The Pirates kept Schwind in the organization, though, and he took on his current role as Indy’s assistant hitting instructor this season. He also throws batting practice every day to the Indians, something that he expects to help him come Derby night.
“My BP, I throw well,” Schwind said. “I don’t mean to brag on that, that’s not what I mean. But I can throw strikes.”
Schwind’s been to Cleveland for an MLB game just once, back when the stadium was still called Jacobs Field. That was July 7, 2001, a game he took in with his late grandfather. Mark McGwire hit a grand slam in his final season in the major leagues, but Jim Thome ended the game with a 10th-inning walk-off home run.
Next week, Schwind will return to Cleveland with Bell and his 22 home runs this season (as of July 1). Bell’s a switch-hitter, and the strategy of the contest is still to be discussed between Schwind and his good friend. Schwind has pitched to Bell the last few offseasons, as they take turns visiting the other in their hometown.

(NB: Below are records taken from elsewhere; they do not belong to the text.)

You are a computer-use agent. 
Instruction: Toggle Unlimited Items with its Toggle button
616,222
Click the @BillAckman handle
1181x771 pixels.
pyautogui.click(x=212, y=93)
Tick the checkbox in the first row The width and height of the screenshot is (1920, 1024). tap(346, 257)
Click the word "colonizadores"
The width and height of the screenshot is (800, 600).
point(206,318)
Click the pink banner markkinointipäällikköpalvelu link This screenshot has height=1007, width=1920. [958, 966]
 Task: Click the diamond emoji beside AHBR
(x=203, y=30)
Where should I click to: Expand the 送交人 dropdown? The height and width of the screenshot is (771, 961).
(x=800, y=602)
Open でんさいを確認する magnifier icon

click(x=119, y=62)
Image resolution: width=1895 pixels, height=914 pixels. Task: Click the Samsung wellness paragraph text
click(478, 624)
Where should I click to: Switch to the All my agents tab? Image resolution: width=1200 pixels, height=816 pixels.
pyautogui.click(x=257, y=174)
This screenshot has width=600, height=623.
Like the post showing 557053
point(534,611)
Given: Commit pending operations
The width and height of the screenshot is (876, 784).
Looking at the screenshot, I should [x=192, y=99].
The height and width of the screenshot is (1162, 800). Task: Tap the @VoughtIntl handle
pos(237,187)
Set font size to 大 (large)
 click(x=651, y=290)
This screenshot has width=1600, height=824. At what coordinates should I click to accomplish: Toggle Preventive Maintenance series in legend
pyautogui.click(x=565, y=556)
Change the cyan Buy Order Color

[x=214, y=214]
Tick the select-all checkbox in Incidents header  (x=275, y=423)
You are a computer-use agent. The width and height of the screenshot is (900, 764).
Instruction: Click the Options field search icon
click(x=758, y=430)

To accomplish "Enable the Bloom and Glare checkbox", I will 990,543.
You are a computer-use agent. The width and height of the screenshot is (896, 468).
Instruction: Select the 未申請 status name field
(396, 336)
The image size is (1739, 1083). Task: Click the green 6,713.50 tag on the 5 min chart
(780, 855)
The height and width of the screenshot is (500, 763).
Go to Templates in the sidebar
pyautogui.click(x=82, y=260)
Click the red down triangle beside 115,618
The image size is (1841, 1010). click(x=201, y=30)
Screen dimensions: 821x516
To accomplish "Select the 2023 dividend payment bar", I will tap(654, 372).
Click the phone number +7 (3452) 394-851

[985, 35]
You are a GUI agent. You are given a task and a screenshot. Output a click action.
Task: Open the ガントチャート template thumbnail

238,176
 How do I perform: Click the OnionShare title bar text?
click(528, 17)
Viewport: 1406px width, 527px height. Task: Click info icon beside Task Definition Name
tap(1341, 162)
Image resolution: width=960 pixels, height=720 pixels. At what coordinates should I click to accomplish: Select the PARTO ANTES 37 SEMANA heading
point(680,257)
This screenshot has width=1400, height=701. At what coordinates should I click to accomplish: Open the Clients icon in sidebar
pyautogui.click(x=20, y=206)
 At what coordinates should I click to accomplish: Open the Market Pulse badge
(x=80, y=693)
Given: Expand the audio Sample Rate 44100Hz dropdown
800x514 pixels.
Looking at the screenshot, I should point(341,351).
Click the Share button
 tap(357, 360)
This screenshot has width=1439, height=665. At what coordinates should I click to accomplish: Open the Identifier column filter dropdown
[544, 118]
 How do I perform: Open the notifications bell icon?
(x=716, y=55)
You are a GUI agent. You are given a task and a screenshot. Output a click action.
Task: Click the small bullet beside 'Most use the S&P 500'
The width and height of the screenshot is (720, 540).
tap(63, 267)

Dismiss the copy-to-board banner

When it was announced Sunday that Schwind would pitch to Bell, the Hilton alumnus had 40 text messages awaiting him on his phone after Indianapolis’ game. Bell, when asked about the event by MLB.com, was not only excited for himself but for Schwind.
“He was stoked,” Bell told mlb.com. “It was something we talked about in the spring. ‘Hey, if you’re doing the Derby, I’ll throw.’ And it worked out. He was the first guy on my list of names. I’m really excited. I know it’s going to be fun for him and his family as well.”
Schwind doesn’t expect the derby to be too different than the batting practice he throws every day. Sure, the bright lights will be shining and there’ll be cameras everywhere. But he’ll get to pitch to someone he said will be his friend for the rest of his life. And their plan is to win.
“We’ll be friends for the rest of our life, God-willing,” Schwind said. “…We both come from different backgrounds, which is great. We’ve both learned a lot from each other. And we both love each other. I’m really honored and excited to help him out in his journey, and we’re gonna be playing to win.”